Review Article
Influence of estrogen in non-small cell lung cancer and its clinical implications
Abstract
Lung cancer (LC) is the leading cause of cancer death in men worldwide and has significantly increased in women. Differences in non-small cell lung cancer (NSCLC) behavior, prognosis, and response to treatment have been reported by sex and hormonal status, with premenopausal women presenting the worst prognosis compared to postmenopausal women and men. Additionally, the use of hormonal replacement therapy significantly increases NSCLC mortality; supporting the role of estrogen signaling in the pathogenesis of LC. The mechanisms by which estrogen promotes lung carcinogenesis have not been fully elucidated.
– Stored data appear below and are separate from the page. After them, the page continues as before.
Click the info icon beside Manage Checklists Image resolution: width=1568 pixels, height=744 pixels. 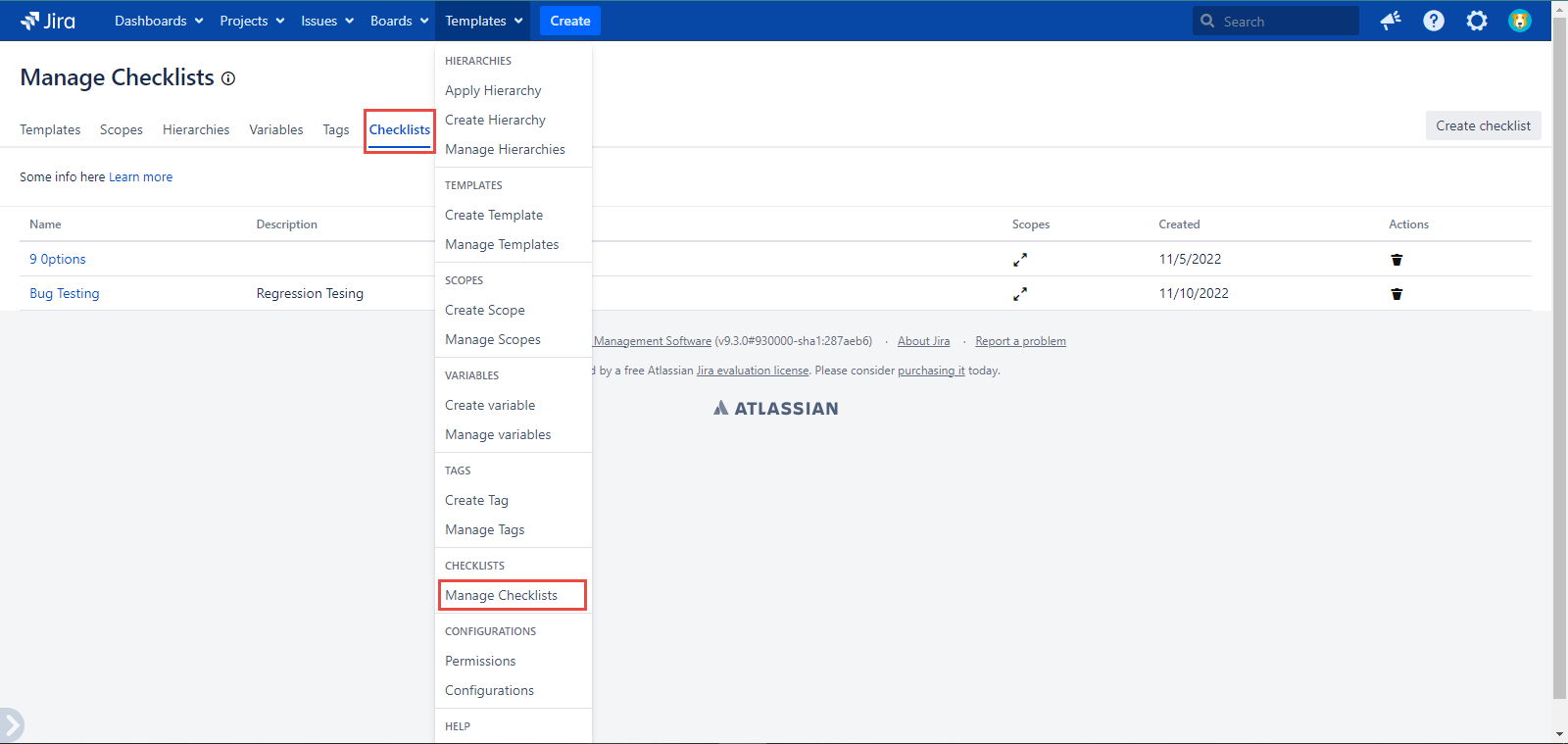228,78
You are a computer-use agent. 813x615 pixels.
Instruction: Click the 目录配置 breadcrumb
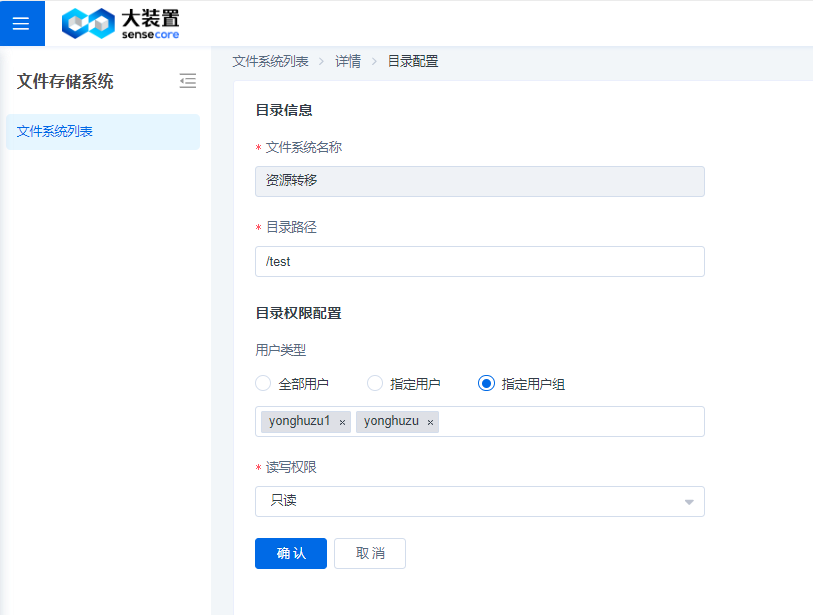coord(413,61)
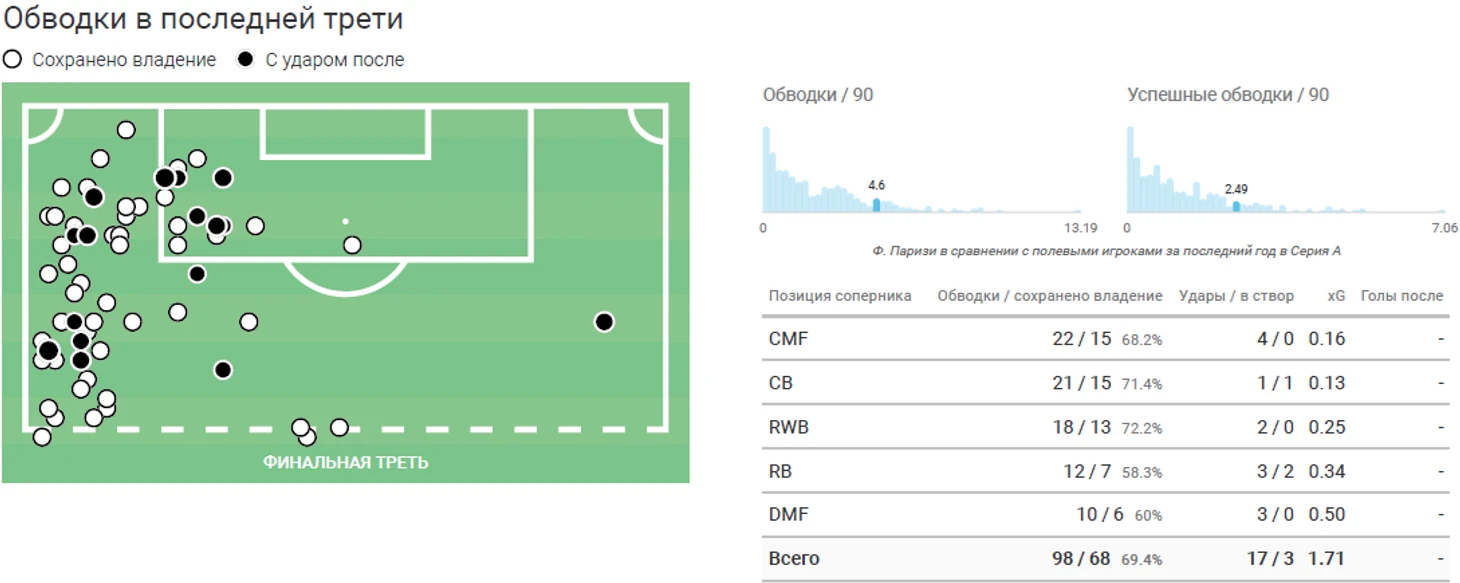Click the white dot beside the penalty spot
This screenshot has height=583, width=1460.
pyautogui.click(x=352, y=245)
Estrogen, through its receptor, can stimulate LC cell proliferation, death resistance, angiogenesis, migration and metastasis. Estrogen also induces expression of pro-inflammatory proteins and ligands that promote tumor evasion, suggesting that estrogen might modify the microenvironment and antitumor immune response. Recent reports have shown an interaction between the epidermal growth factor receptor (EGFR) pathway and estrogen signaling in lung adenocarcinoma, whence, combined treatment based on tyrosine kinase inhibitors (TKIs) and antiestrogen therapy is beginning to be evaluated. This review focuses on the differences in NSCLC behavior by sex and hormonal status, highlighting the role of estrogen and its receptors in lung carcinogenesis and LC prognosis. Due to the importance of estrogen in NSCLC development and progression we finally discuss the potential of antiestrogen therapy in LC treatment and show the results from preclinical and clinical trials.